Take for example Keurig, who withdrew its sponsorship of Hannity, one of the most popular mainstream television and radio commentators in recent history over his coverage of United States senate candidate Roy Moore.

Keurig appears to be a US company out of Vermont but is owned by a privately held business group, JAB, headquartered in the Western European country of Luxembourg, neighboring the EU capitol in Belgium. Volvo, another European-led / Chinese-owned corporation, also withdrew its sponsorship from Hannity, apparently with a similar rationale to Keurig.

There is no good rationale for the drop in sponsorship other than mischaracterizations from Left-leaning activists.

Of all the parties covering the Roy Moore story, Mr. Hannity has provided some of the most professional and balanced coverage, saying, “Every single person in this country deserves the presumption of innocence. With the allegations against Judge Moore, none of us know the truth of what happened 38 years ago. The only people that would know are the people involved in this incident,” adding that Moore “should step aside and leave the Senate race” if the allegations are true.

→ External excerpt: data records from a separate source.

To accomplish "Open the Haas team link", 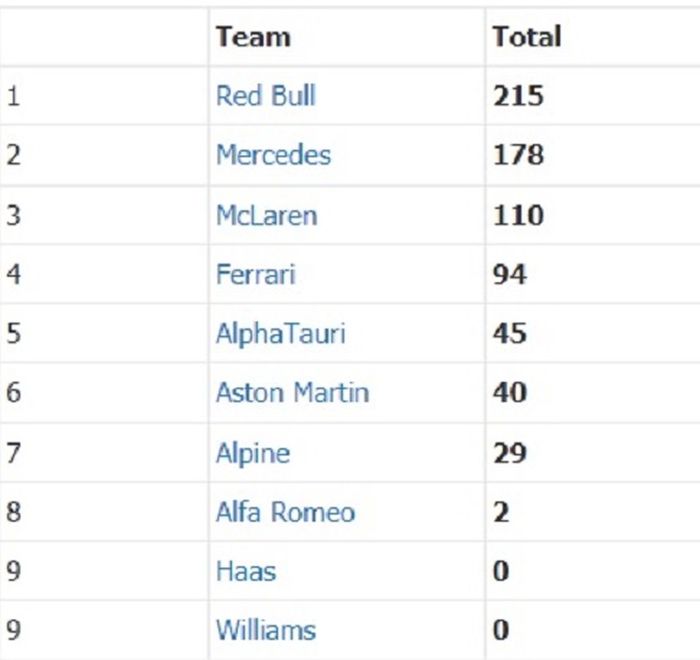I will coord(246,571).
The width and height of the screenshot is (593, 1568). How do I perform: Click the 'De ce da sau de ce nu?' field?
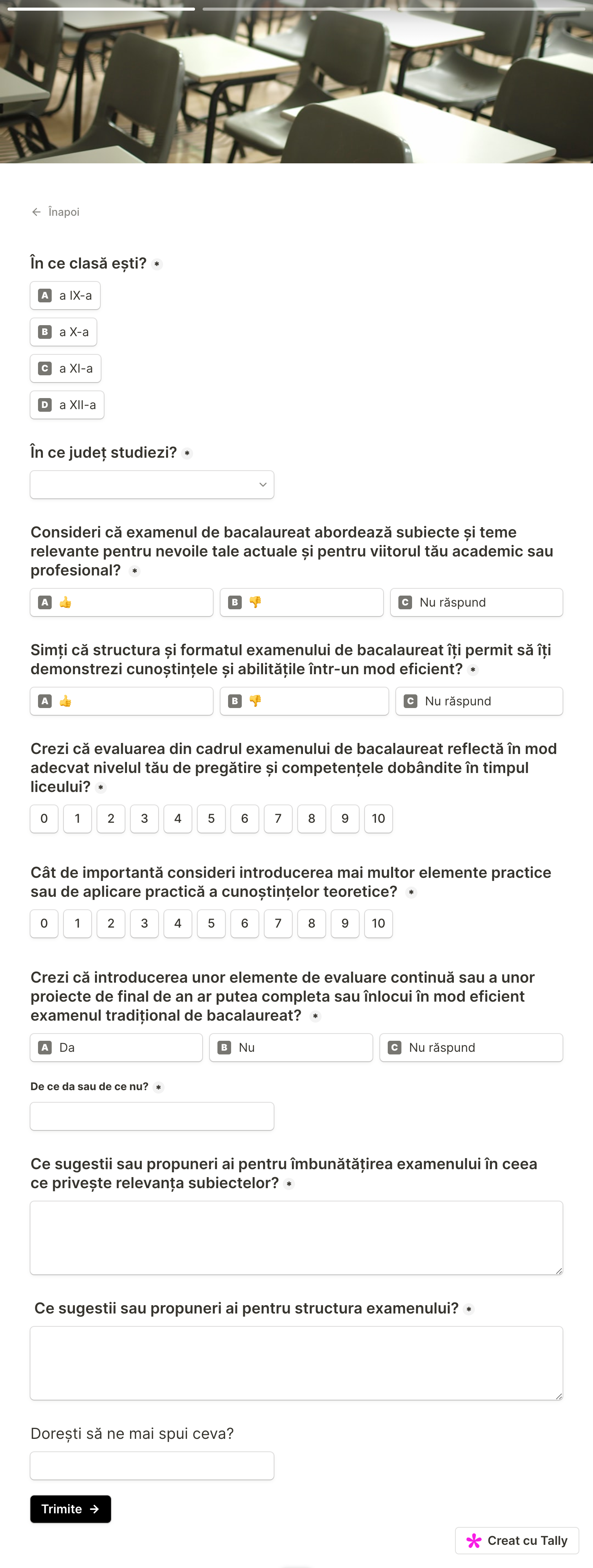pyautogui.click(x=152, y=1116)
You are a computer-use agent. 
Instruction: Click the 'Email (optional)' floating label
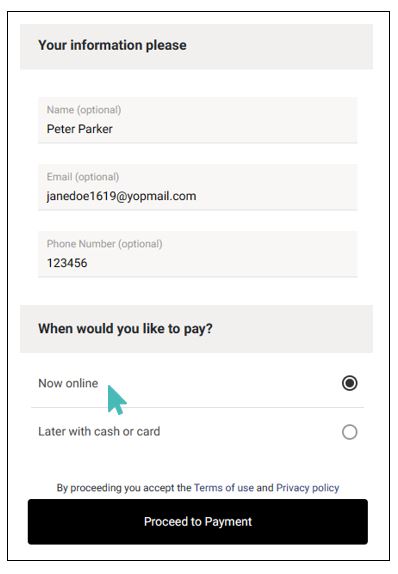[83, 177]
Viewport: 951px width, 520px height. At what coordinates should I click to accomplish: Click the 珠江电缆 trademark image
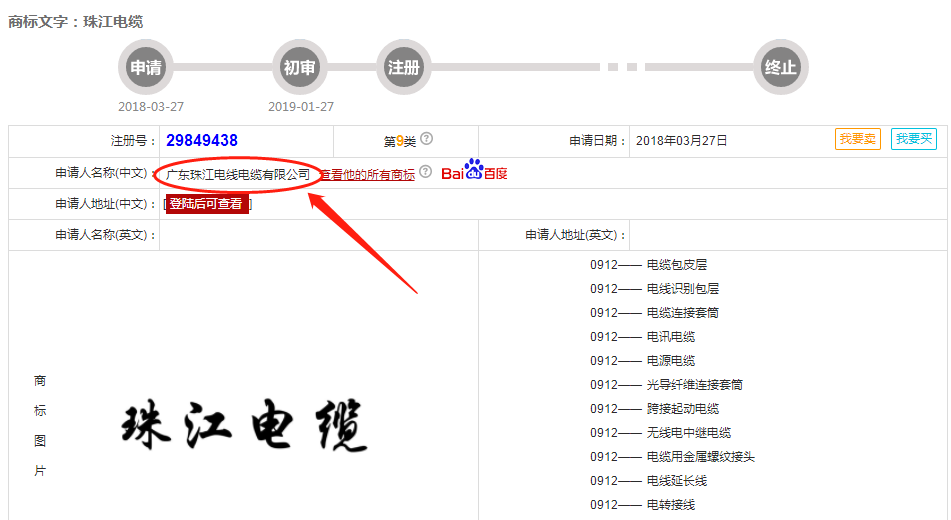(x=244, y=426)
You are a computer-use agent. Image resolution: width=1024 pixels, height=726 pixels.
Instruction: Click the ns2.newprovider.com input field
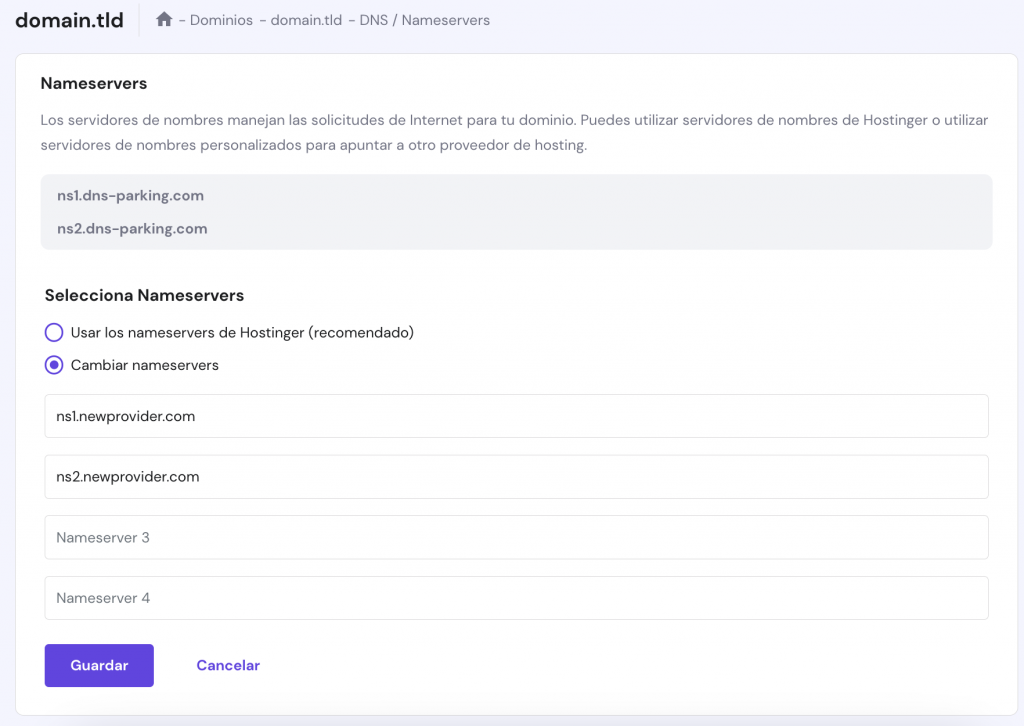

To crystalize the issue and to present a more obscure alternative rationale for the drop in sponsorship, a sitting United States Senator can marshal significant power in international trade affairs by leading entire trade reform efforts, lobbing his colleagues on trade matters, or by being the critical vote needed on important international trade deal ratification.

Foreign interested parties would like nothing better than to choose United States Senators who are friendly to their agendas, and it is no secret that the current Republican establishment is against Roy Moore becoming a senator, spending $30 million dollars to defeat him during the primaries.

It’s highly likely that the real driver on most political discourse today is money, lots of money locked up in complex and obscure international trade deals.

If the US Congress is going to look at meddling by Russia on US elections, perhaps they should also look at the potential meddling by other countries and trading blocs who choose to leverage corporate media sponsorships to subtly steer election outcomes that are beneficial to their trade and other national interests.